◆ Task requirements: Copy the records from the line with "Click the orange status cell in table" to the line with "[x=290, y=272]" word for word, including both of those lines. Leave the pictures out of your answer.

◆ Records for processing:
━━━━━━

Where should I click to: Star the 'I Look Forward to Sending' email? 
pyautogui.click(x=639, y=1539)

━━━━━━

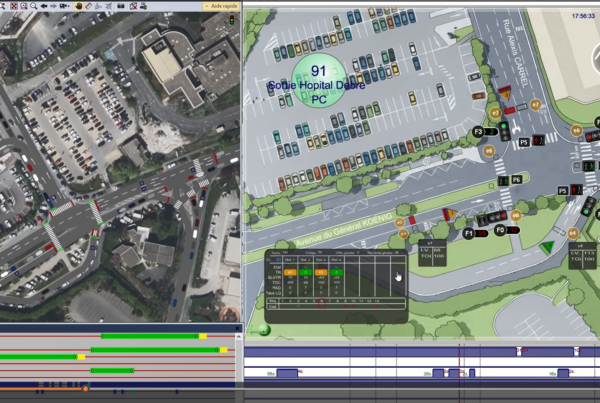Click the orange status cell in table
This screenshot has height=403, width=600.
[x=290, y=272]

━━━━━━

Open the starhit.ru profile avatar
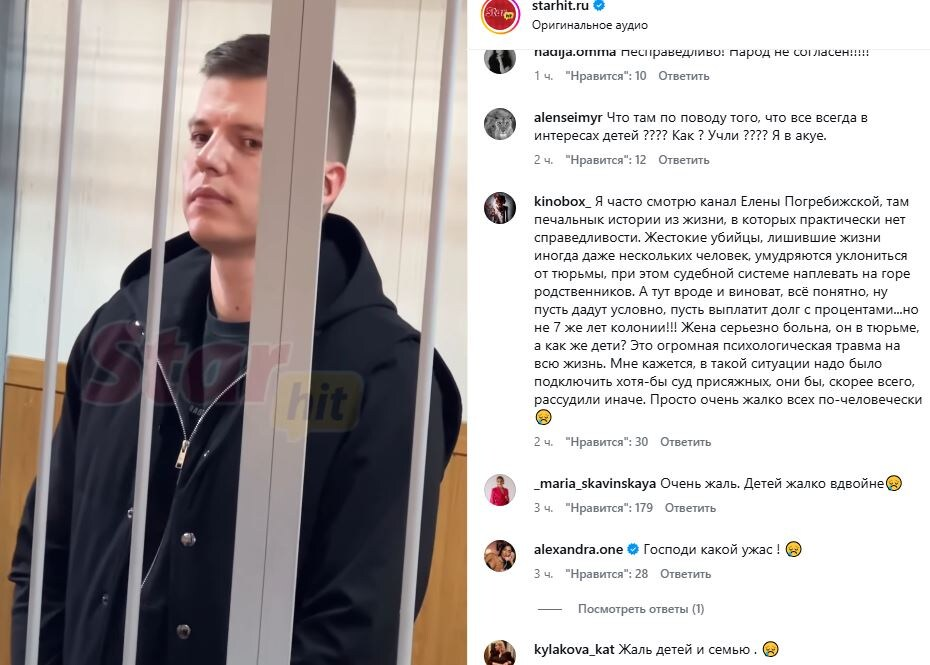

━━━━━━

◆ Exercise solution:
Click the orange status cell in table
This screenshot has height=403, width=600.
[x=290, y=272]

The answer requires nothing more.